III. L’ÉMERGENCE ET LA FIN DU "TIERS-MONDE"

 

Un ensemble d’États se forme, d’abord appelé “Tiers-Monde (l’expression est inventée par le Français Alfred Sauvy, sur le modèle du « Tiers-État ») ; les deux autres “mondes” étant formés des Occidentaux (Européens et Américains) et du camp soviétique (URSS et autres pays communistes). Remarque : vus d’un peu plus haut, ces deux mondes forment en réalité l’Occident (la Russie en étant abusivement exclue). 
         1. Ces nouveaux États représentent la plus grande partie du monde, mais n’ont aucun poids politique. En avril 1955, 29 pays africains et asiatiques se rencontrent à la conférence de Bandung : Nehru estime que leurs pays ont des problèmes particuliers à résoudre et que la division Est-Ouest ne les concerne pas. C’est la politique du non-alignement : rester neutres par rapport aux États-Unis et à l’URSS.

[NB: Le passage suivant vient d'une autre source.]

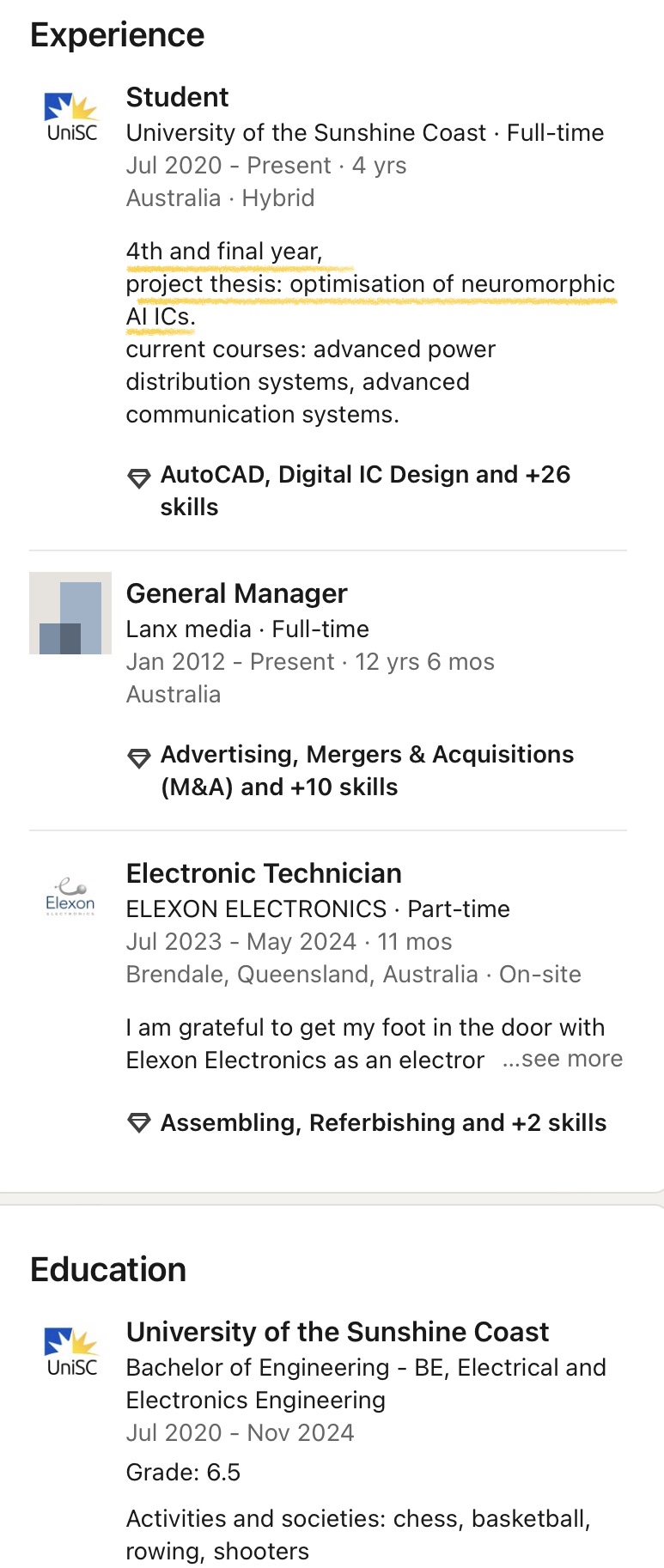The image size is (664, 1568).
Task: Select Lanx media · Full-time company line
Action: click(247, 629)
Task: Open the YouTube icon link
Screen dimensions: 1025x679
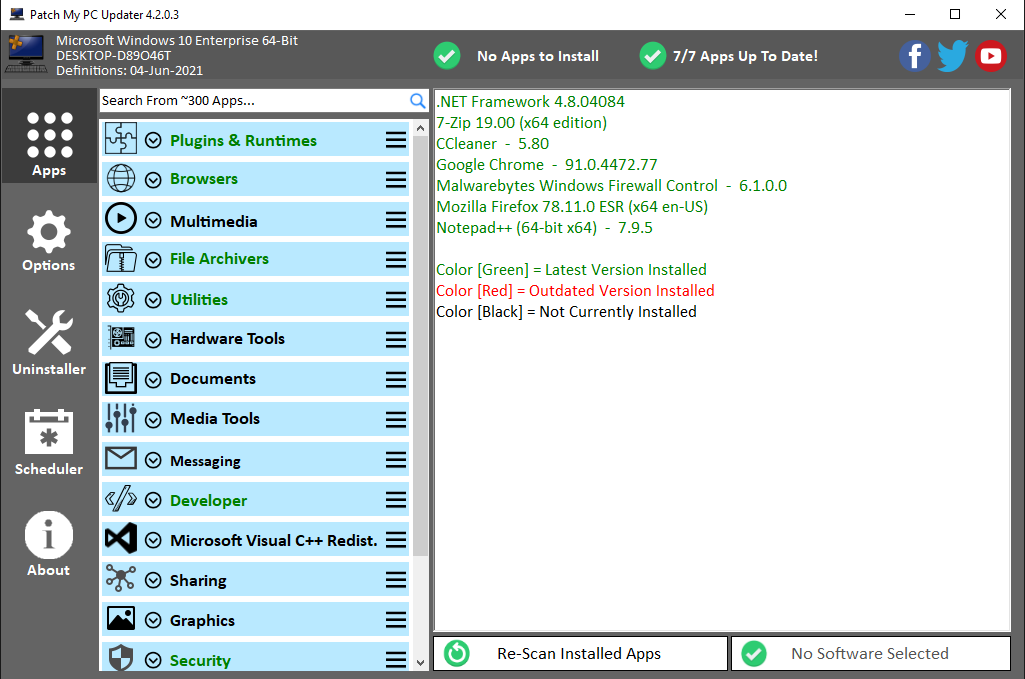Action: click(x=990, y=56)
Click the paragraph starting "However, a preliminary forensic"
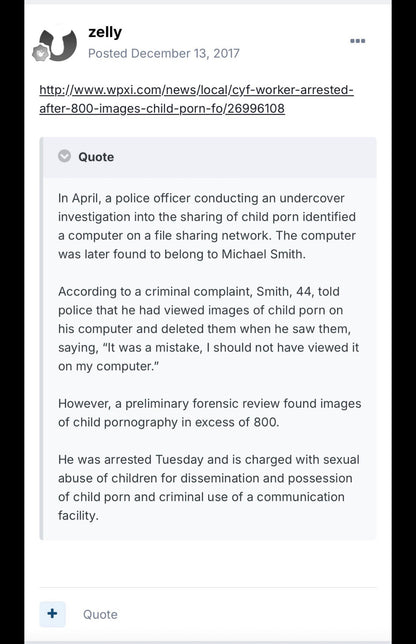Image resolution: width=416 pixels, height=644 pixels. tap(209, 413)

         2. Le "Tiers-Monde" n’échappe cependant pas à l’emprise de la guerre froide, comme en témoigne la crise de Suez. Certains pays ne respectent d’ailleurs pas le non-alignement et font alliance avec les deux grands, ainsi pendant la guerre du Vietnam.

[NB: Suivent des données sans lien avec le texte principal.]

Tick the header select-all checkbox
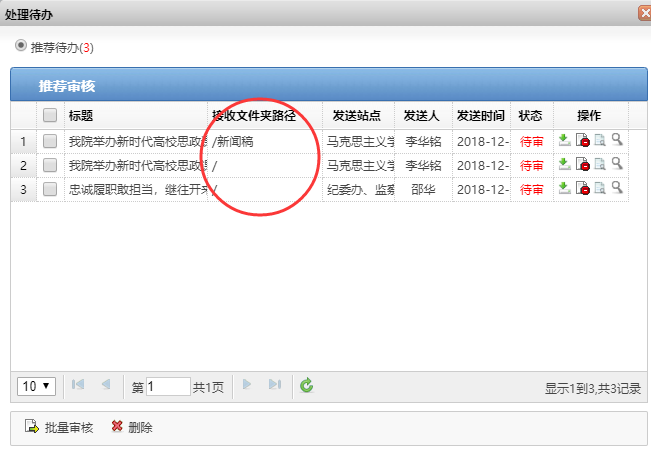This screenshot has width=651, height=449. [50, 116]
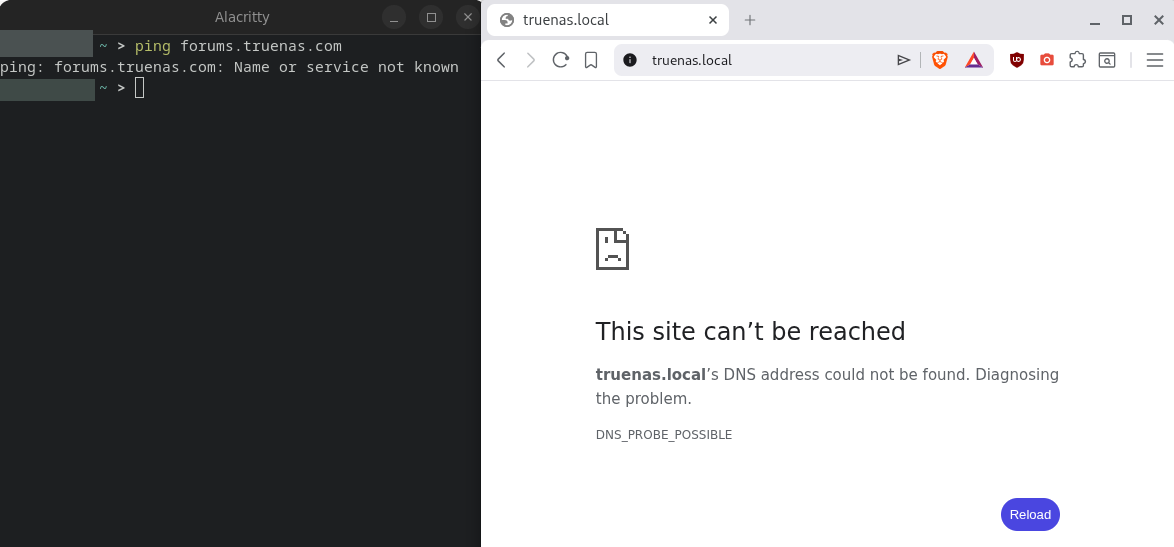
Task: Click the red camera screenshot extension
Action: (1047, 60)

         3. L'éclatement de l'URSS en 1991 correspond, pour partie, à un mouvement de décolonisation, notamment par l'accession à l'indépendance des États d'Asie centrale. Cependant, le monde sibérien échappe au mouvement et peut prendre la voie d'une colonisation définitive, comme en Amérique du Nord. Aujourd’hui, le mouvement des non-alignés et la guerre froide n’existent plus. La plupart des États issus de la décolonisation sont représentés à l’ONU. 
        
4. Un dialogue Nord-Sud limité.
L’ONU crée en 1964 la CNUCED (Conférence des Nations Unies pour le Commerce et le Développement) pour diminuer l’écart entre pays riches du Nord et pays pauvres du Sud. Ses résultats restent anecdotiques. Le "Tiers-Monde" connaît au contraire le surendettement, en raison de l’explosion démographique, de l’inégalité des échanges avec les pays riches et de l’emprunt de capitaux contractés auprès de ces derniers et destinés à développer l’économie. Si certains États, dits « émergeants », se développent vite, beaucoup connaissent de graves difficultés économiques — voire une régression pour quelques uns — et des conflits politiques. Le dialogue Nord-Sud est souvent en panne. De nouveaux pôles de puissance émergent en son sein, comme la Chine surtout, l'Inde ou encore le Brésil.
 

         Le mouvement de décolonisation, en grande partie réalisé, n'est cependant pas achevé. L’expression « Tiers-Monde » est aujourd’hui abandonnée. Ce « monde » n’a jamais pu former un ensemble consistant, capable de s’unir réellement et de peser dans le cadre géopolitique mondial.